+++ FRAGMENTO DEL TEXTO

El precio del arte
Pues bien, estamos ante el perturbable hecho de que mi vieja amiga1 (no por la edad, claro está) culminó su doctorado en economía encontrando que en su tierra, Cataluña, la inversión en arte ha sido por demás redituable. Ello sorprende un poco, ante la opinión generalizada de que el arte es una inversión a largo plazo. Pero a decir verdad, no es su conclusión lo que perturba sino el que ella, al publicar el primer estudio2 que se realiza en este campo en España, se atreva a tocar territorios considerados tabú por los galeristas, los artistas, los economistas, los críticos y grandes conocedores de arte.
Curiosamente también en España, el laureado valenciano Manuel Vicent escribe una deliciosa novela3 inspirada en el boom de la pintura (años 1989-1990) y en su declive, que coincide con la llamada Guerra del Golfo. Urde una fascinante trama regida por el poder de la belleza, donde son los marchantes internacionales quienes determinan los precios.
Salvo por casos aislados como los que menciono —la tesis de Helena Ramos y la novela de Manuel Vicent— el mercado del arte es un terreno poco explorado. Cuando los artistas llegan a discurrir sobre ello, describen desde su sensibilidad profunda las dificultades para vender obra pero no analizan el fenómeno. Los galeristas no gustan elaborar sobre el precio del arte (y menos, se entiende, sobre las ganancias que derivan de su venta), y prefieren hacer hincapié en su labor encomiable de promoción de los creadores. Y los grandes ensayistas le huyen al tema como si fuera una mácula que estropeara la pureza del arte. Octavio Paz sí dice algo —en Los privilegios de la vista— refiriéndose a la seducción del mercado mundial, que da dinero y fama, pero seca el alma. Sin embargo, con todo y que un ensayo suyo se intitula promisoriamente “El precio y su significación”4, apenas lo explora. Lo condena para pronto evadirlo porque, en el fondo, subsiste la sensación de que el fenómeno del mercado del arte con sus reglas propias no es sino una especie de maldición que empaña o niega al arte, y aniquila al artista (como si antes Goya se la hubiera pasado de maravilla pintando a reyes y condes por encargo, o la Iglesia en el Renacimiento hubiera sido patrón fácil). En fin. Sólo queda entonces buscar el tema entre los economistas pero encontramos que le sacan la vuelta al asunto. Al ser un fenómeno de índole económica, una esperaría que figurara en los textos de la carrera, al menos como caso sui generis. Pero no es así. ¿Les infunde respeto? Sospecho que influye que lo consideren impredecible, e inseguro incluso. De manera que nadie se ocupa de cómo se forma el precio de la obra de arte, que evidentemente sigue leyes distintas a la formación del precio de cualquier otra mercancía.

++++++
+++ DATOS PROPORCIONADOS

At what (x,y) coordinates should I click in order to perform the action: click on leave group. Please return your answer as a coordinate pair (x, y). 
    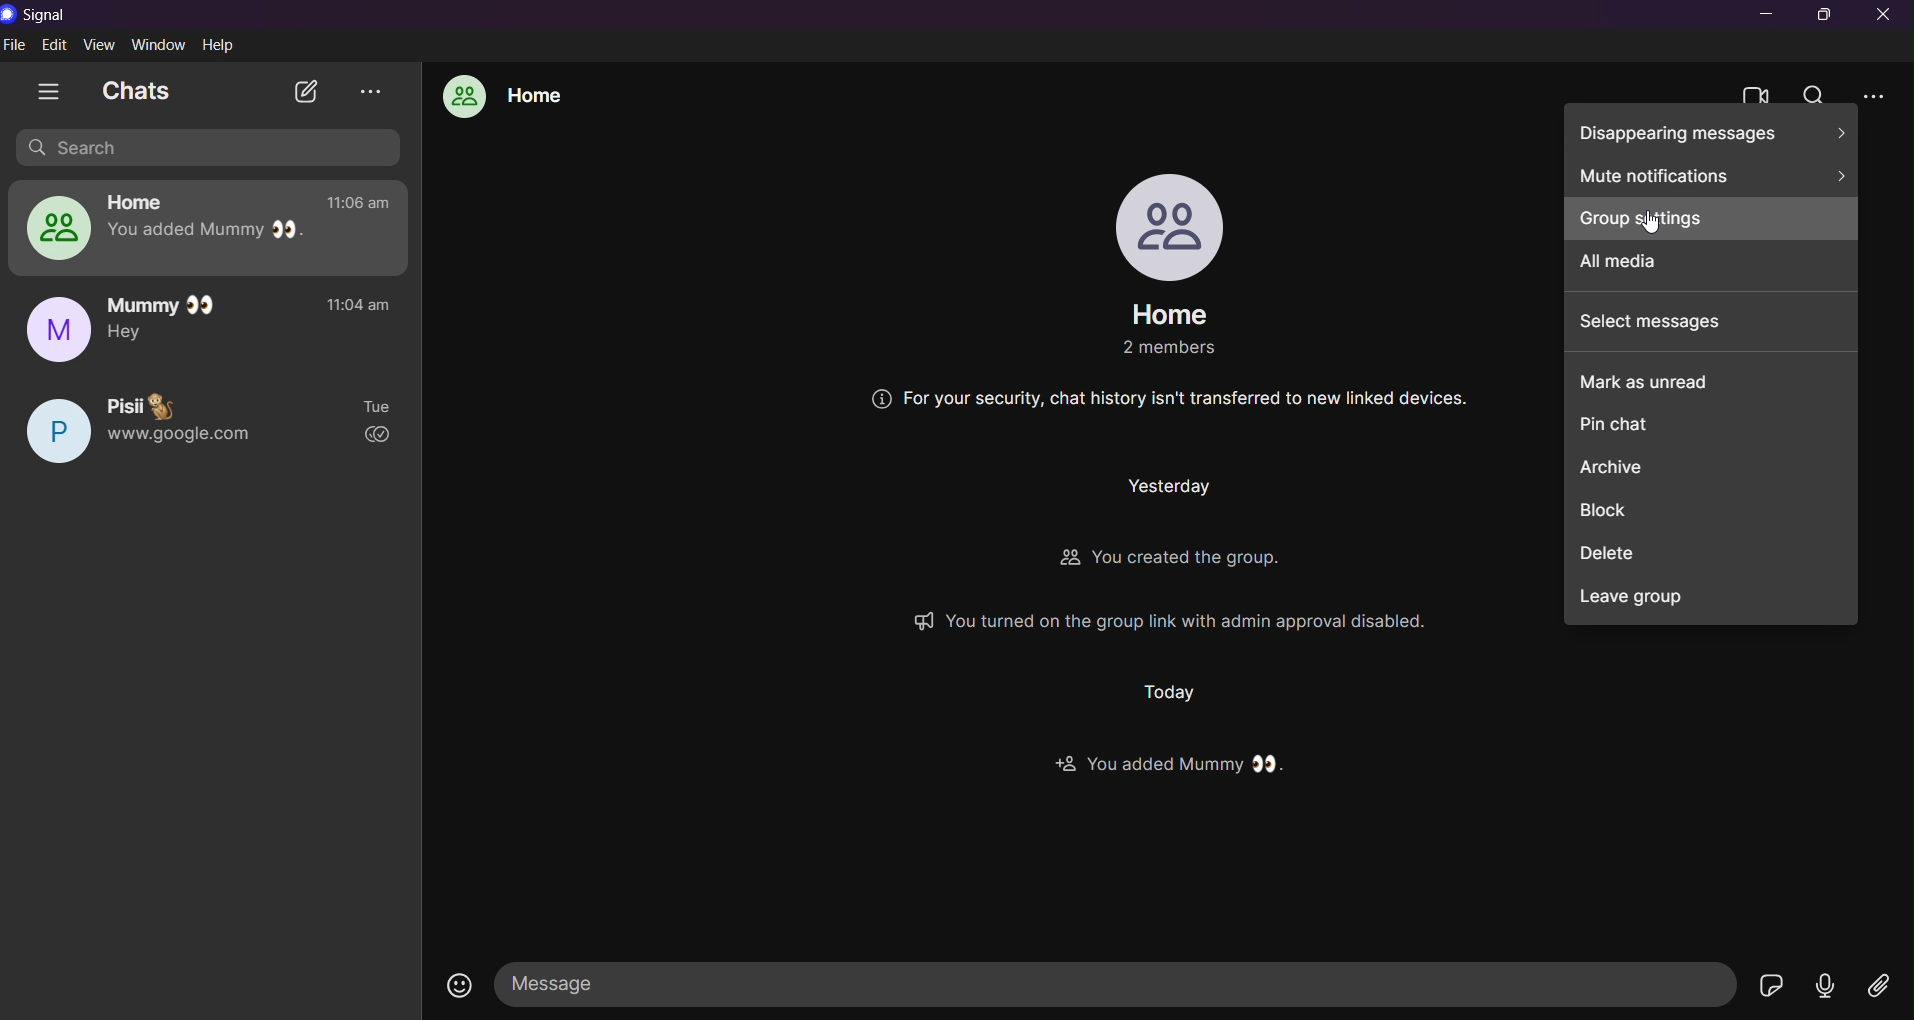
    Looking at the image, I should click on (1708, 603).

++++++

Responda estas preguntas sobre el texto acerca del precio del arte:
(a) ¿Qué encontró la tesis doctoral mencionada acerca de la inversión en arte en Cataluña?
(b) ¿Con qué acontecimiento coincide el declive del boom de la pintura en que se inspira la novela de Manuel Vicent?
(c) ¿En qué obra se refiere Octavio Paz a la seducción del mercado mundial?

(a) Que ha sido por demás redituable.
(b) Con la llamada Guerra del Golfo.
(c) En Los privilegios de la vista.